Dell (NASDAQ: DELL) CEO Michael Dell today confirmed that his company will begin selling an Android smartphone in the U.S. next year, but industry watchers say the computer maker must also deliver a consumer experience backed by apps to be successful.
Dell said his namesake firm will issue an Android handset in the U.S. by early 2010, although he did not provide any further details. The news came during a question-and-answer period with a mocoNews reporter at the Firemobile conference in Seattle. A Dell spokesman declined to comment on the report.
Dell’s Android play isn’t entirely surprising, given it already sells an Android handset in China and there has been speculation for some time that it would parlay that experience into a stateside venture.
Recent reports say the Dell Android phone would arrive on AT&T (NYSE: T), which would be the carrier’s first handset based on Google’s (NASDAQ: GOOG) open source mobile platform.
The news of “Delldroid” comes at a time when smartphone sales continue to climb. In the second quarter, 40 million smartphone sales worldwide — a 27 percent gain from the same period last year — showed that high-end handsets are sustaining the ability to outperform regular phones in the mobile market, according to research firm Gartner.
Naturally, Dell, like Acer and other tech firms, would like to get a slice of that action, said Jim McGregor, chief technology strategy analyst at In-Stat, but it may not be the company’s best use of resources.
“Everyone goes after the smartphone market because it’s the billion-unit pot of gold, the fastest-growing segment in handsets. And, for a lot of these companies, there’s nowhere else to expand. Intel is facing this dilemma: After you’re dominating servers, PCs, where do you go next? So everyone wants to go mobile,” McGregor told InternetNews.com.
“But Dell’s core competency is computers, and they’re losing market share, do they have the resources to invest to make this successful? I’ve got to question that, as well as if it’s in their best interest as opposed to focusing resources on what they do.”
McGregor also cites the complexity of the mobile ecosystem as a challenge for Dell’s smartphone venture. “For Dell to do well in smartphones, they have to deliver more than a useful device, they have to offer a content, an experience people have come to expect,” he said. “And they’re not going to pull it off by themselves.”
Apple (NASDAQ: AAPL), he said, was able to spark a cultural and consumer phenomenon with its entry to the space because the approach was not device-specific. “Few tech companies do well when they expand out of their core. Apple did well because they don’t focus on the device, they focus on the experience.”

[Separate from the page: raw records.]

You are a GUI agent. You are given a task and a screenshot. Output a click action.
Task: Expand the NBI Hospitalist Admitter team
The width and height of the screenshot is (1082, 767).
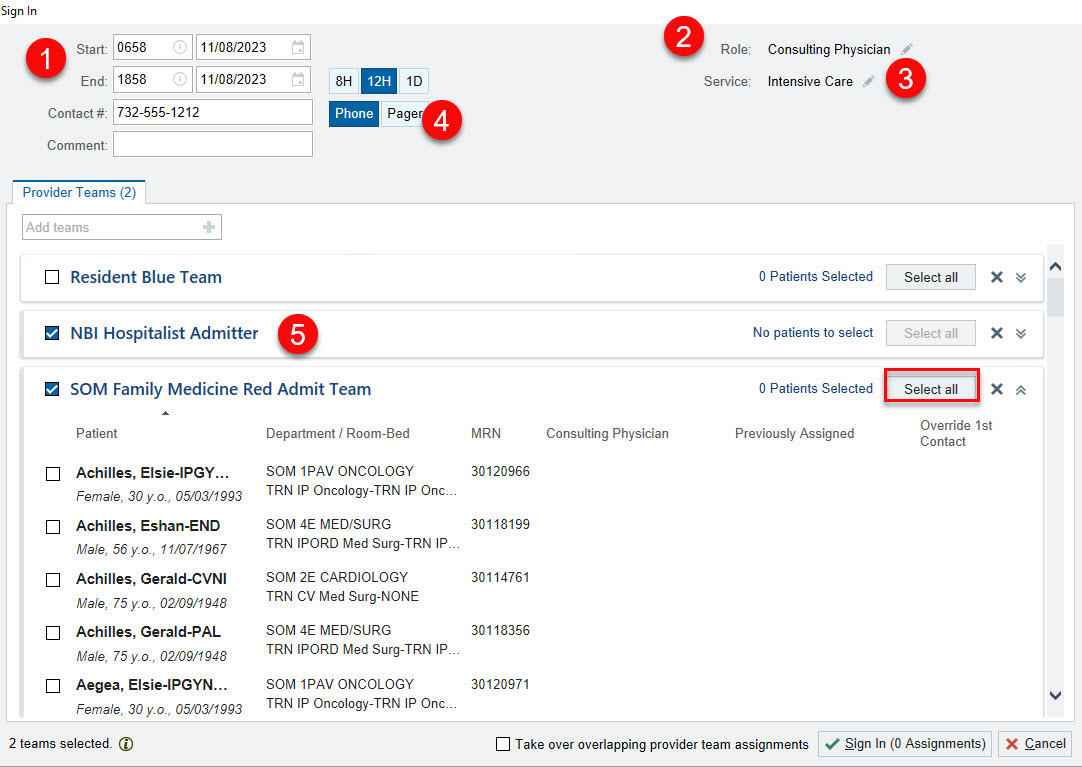pos(1019,332)
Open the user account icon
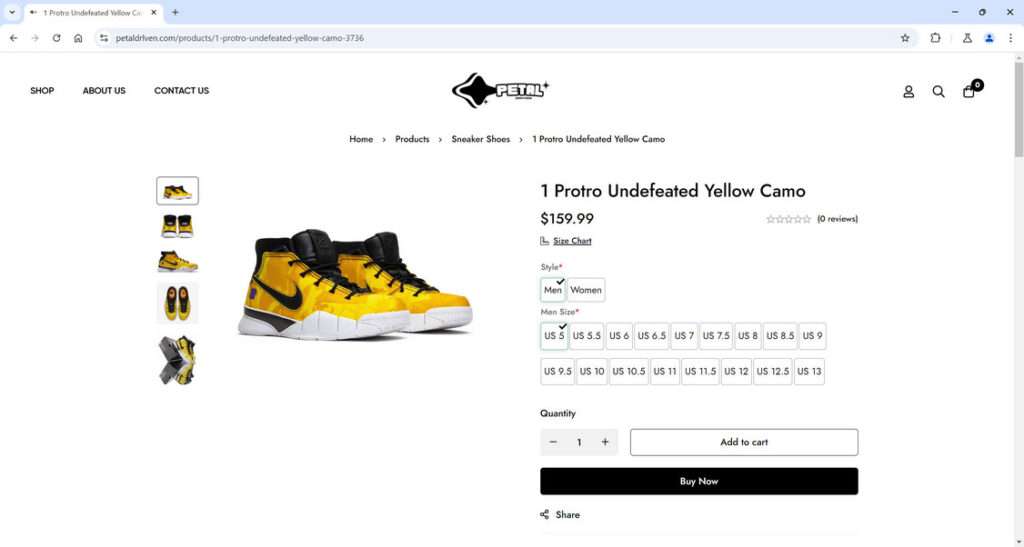1024x547 pixels. (x=908, y=92)
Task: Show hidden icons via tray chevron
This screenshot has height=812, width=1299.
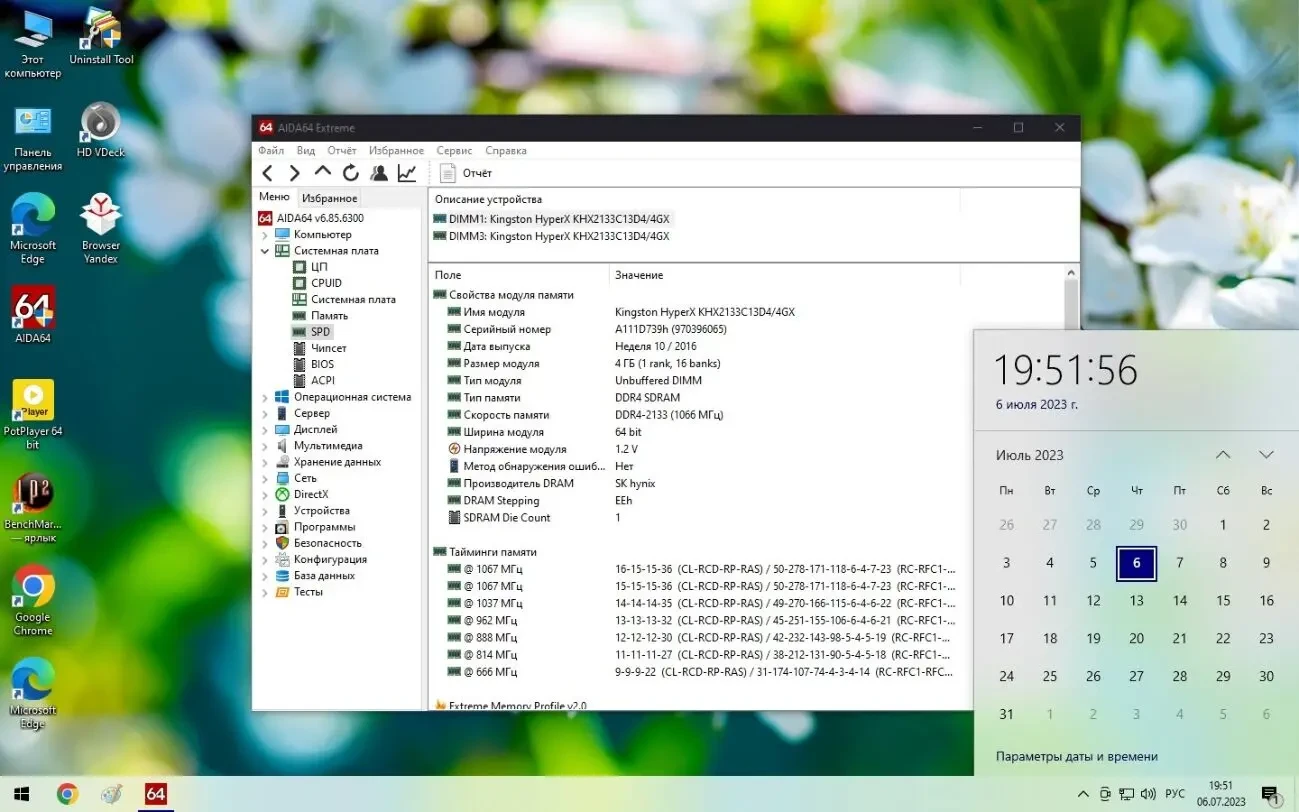Action: click(1083, 793)
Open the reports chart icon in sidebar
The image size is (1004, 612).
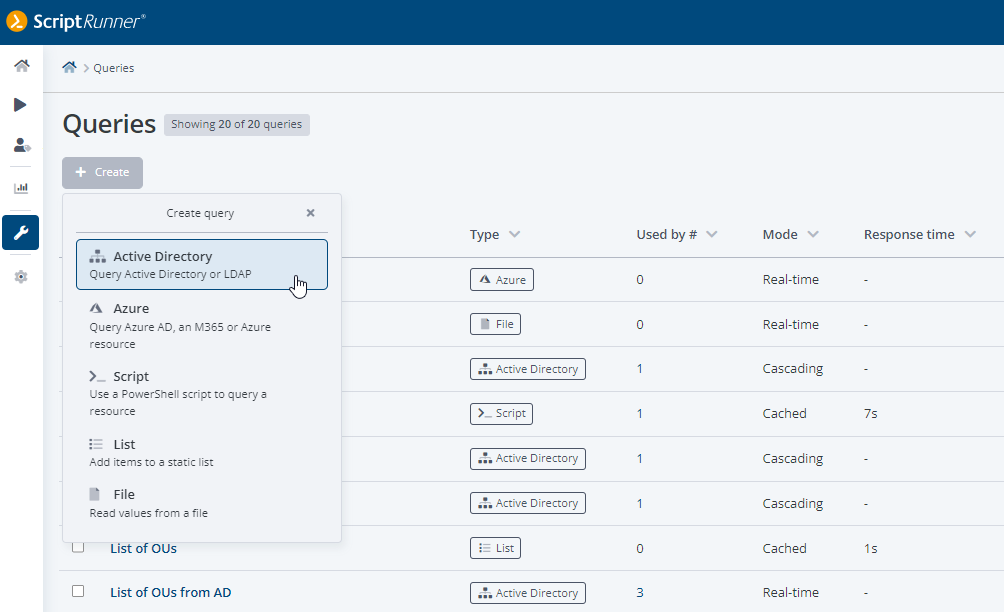coord(21,188)
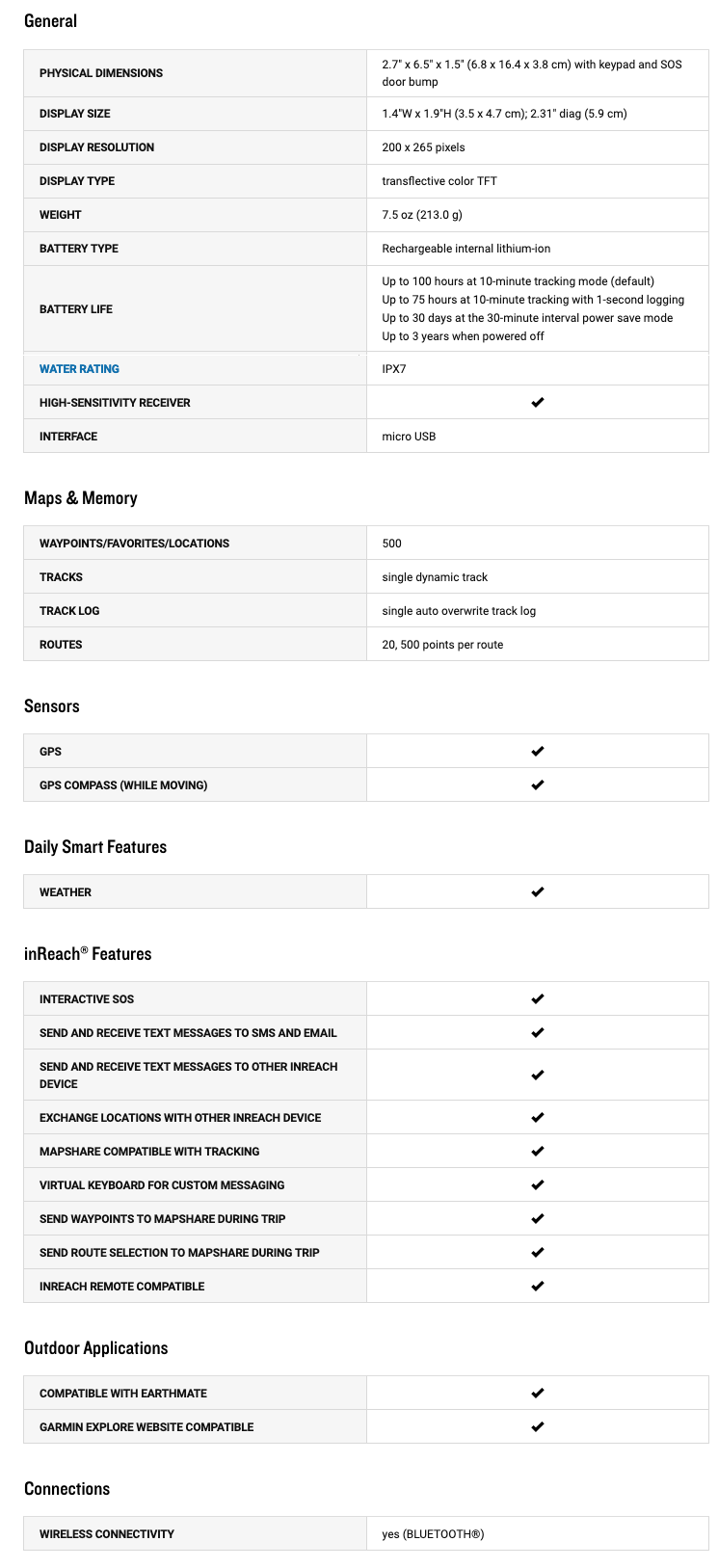Click the High-Sensitivity Receiver checkmark
The width and height of the screenshot is (718, 1568).
click(538, 403)
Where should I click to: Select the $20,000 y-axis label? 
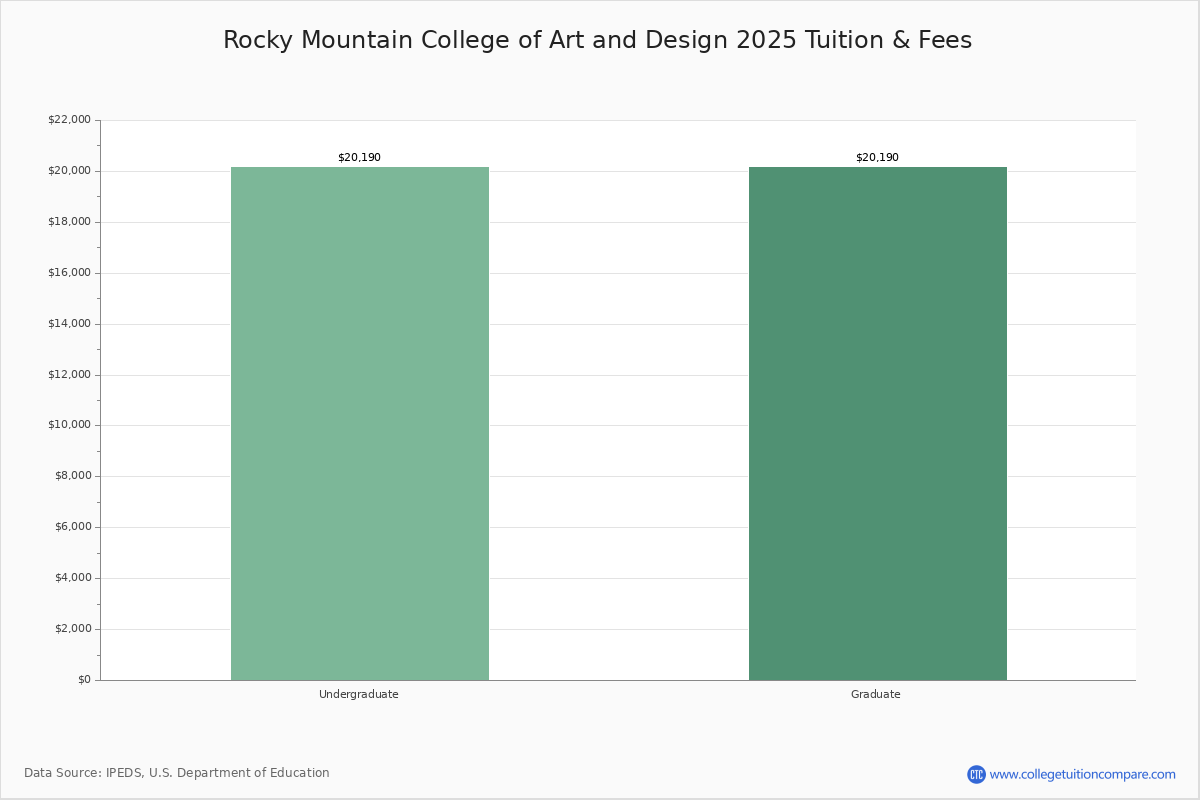tap(69, 171)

The confirmation of Dell’s handset comes on the heels of Acer’s plan to sell an Android smartphone this year. The computer manufacturer formally unwrapped some details of the Acer Liquid but declined to disclose any pricing, release and carrier information.
McGregor is more optimistic about the Taiwan-based firm’s chances for smartphone success than he is about Dell.
“A couple of years ago, I went to see all these tech companies, and I told them, if you just focus on computers, in five years you’ll be dead. Most of them freaked out, but Acer, they said, ‘You’re right.’ And they showed me demos of a whole bunch of consumer electronics they were working on,” he said. “They’re already on the way to being a mobile consumer electronics powerhouse.”
Allen Nogee, principal analyst for wireless technology at In-Stat, said the Acer Liquid, will likely come to the U.S. on AT&T as well.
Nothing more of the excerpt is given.